Well I'm kind of a know-it-all so I really love answering questions and sharing my thoughts and opinions to others so that plays a big part too. XD
As for my dislike about the Musing platform, probably the lack of Questions! I need more questions LOL I know some people in here complain about how others are spamming questions, but honestly I think we need more :)
What I liked about musing is it was so different to everything on Steemit. The varied questions and answers make it appealing.
There s something for everyone as you are not limited on what you ask or answer. I love general knowledge and it is a matter of testing yourself on what you know. i can spend hours on here as I find it relaxing at the same time.
I like the fact that you are also rewarded for asking or answering questions. It is great fun sharing and learning new things and passing on advice that we have learnt from prior mistakes or successes in life.
What i dislike is some of the questions are similar and I personally think a user should be limited by category per day. At one stage we were getting more medical questions with no thought going into them. Someone had logged onto a medical site and was just copying questions and pasting them on musing.
Plagiarism is a big thing and have noticed certain users who can hardly right English reply with astonishing answers.This is suspicious and not good. Things have improved as a clamp down has happened but it is still around but not as much.
I was an understudy on musing I follow the questions and give answer to learn more about life and my case study is my Twitter page I like to Follow group, and one of my most loved parts was simply becoming more acquainted with the codebase. It began off as this totally outside element, yet the more I worked with it, the more it ended up like my companion. It resembles restraining a wild brute and keeping it as your pet.
When I cleared out Twitter I was dismal on the grounds that I'd built up an association with that piece of the codebase, and wouldn't get the opportunity to pet it again for quite a while.
The other cool thing is you get the chance to comprehend secrets as a profession. Generally the puzzle is "for what reason doesn't this code work," and you get the opportunity to create speculations about what turned out badly, and discover approaches to verify or refute them. It's exceptionally logical and extremely criminologist like.
Musing is literally the best Steemit app there is. See, the internet is just a big file of information, Musing adds to that information. You can ask whatever you want, and get more information back. I think its great .
I only found out about musing,io from commenting on a post that someone had put on steemit. I wanted to know how someone could build their steem power and @meno recommended here to me.
He did ask me if I liked questions and answers, and I explained to him that I do it everyday as a job, he said I would love musing.io as it is just that.
What do I dislike about musing.io?
Well there is one thing, When I upvote a question or an answer it takes a long time for it to register on musing.io. I know I have a few cents to up-vote and when I do I can not see it.

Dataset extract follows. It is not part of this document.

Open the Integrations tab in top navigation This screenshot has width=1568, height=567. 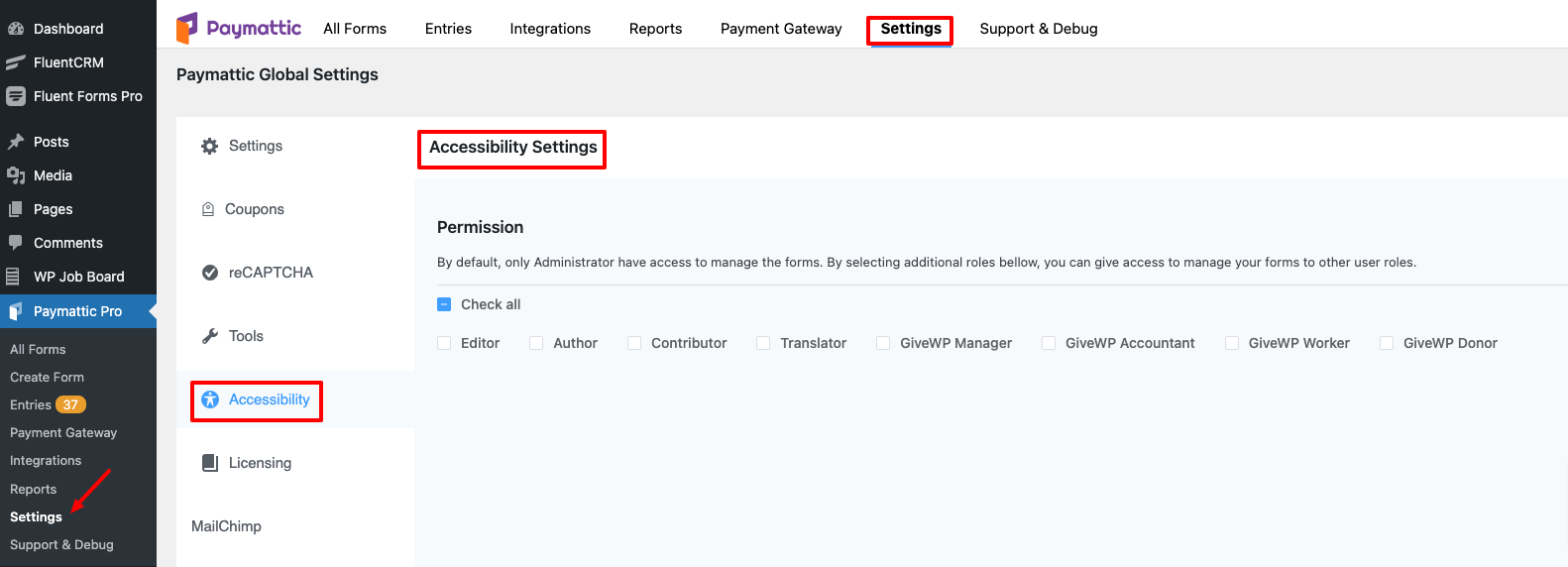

I was an understudy on Twitter's Who To Follow group, and one of my most loved parts was simply becoming more acquainted with the codebase. It began off as this totally outside substance, however the more I worked with it, the more it ended up like my companion. It resembles restraining a wild mammoth and keeping it as your pet.

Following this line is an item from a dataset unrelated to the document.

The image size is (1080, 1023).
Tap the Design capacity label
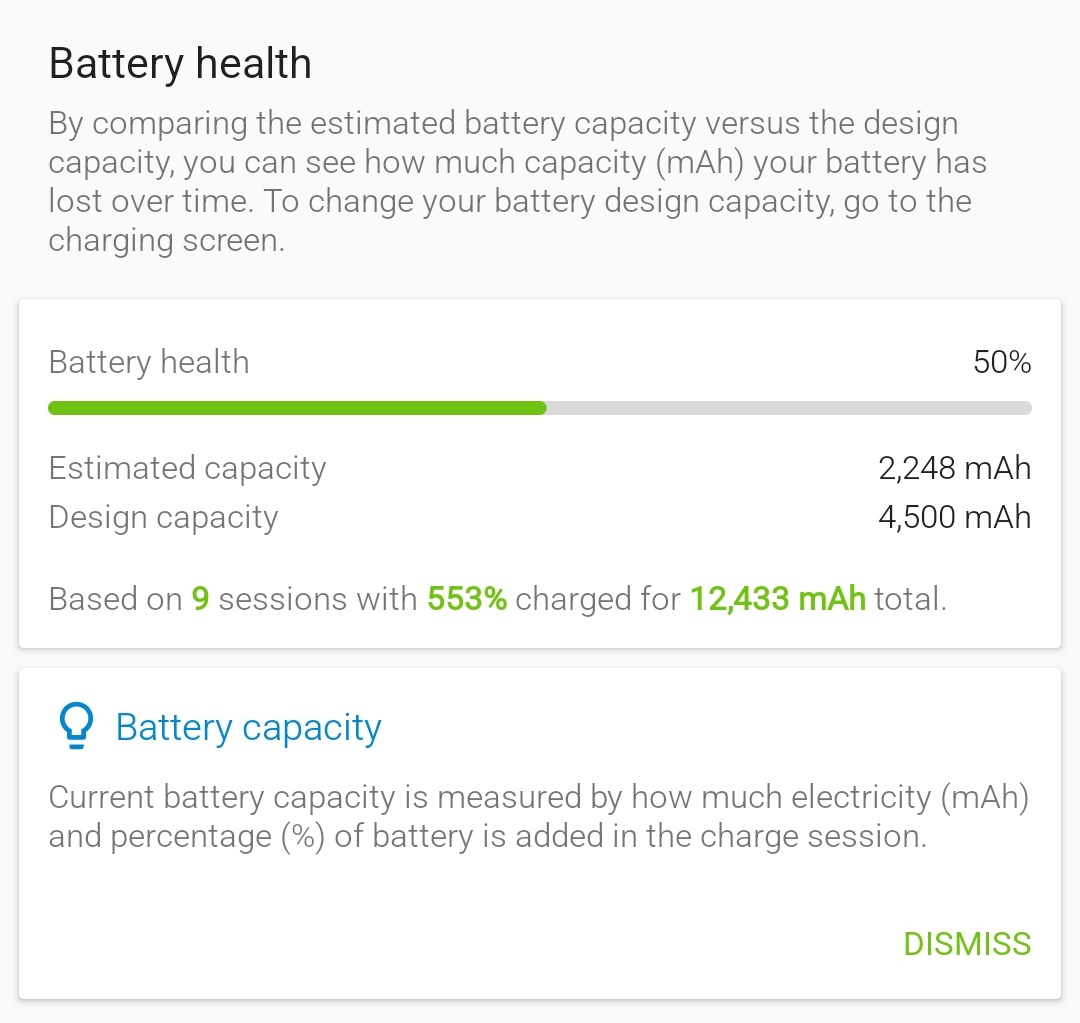[x=163, y=518]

When I cleared out Twitter I was pitiful in light of the fact that I'd built up an association with that piece of the codebase, and wouldn't get the chance to pet it again for quite a while.
The other cool thing is you get the chance to illuminate riddles as a profession. Normally the riddle is "for what reason doesn't this code work," and you get the chance to create speculations about what turned out badly, and discover approaches to verify or refute them. It's extremely logical and exceptionally criminologist like.
I didn't pick my vocation, it picked me. I was prepared as a mechanical designer with a foundation in power through pressure and steam channeling. I strolled into an exchange school one day when I was 21 and they SOLD me a course in PC programming that completely changed me. School FORTRAN had set me up much better than I could have envisioned. At the point when the last decision told the truth between an office occupation and machine shop earth and busted knuckles, I picked the previous.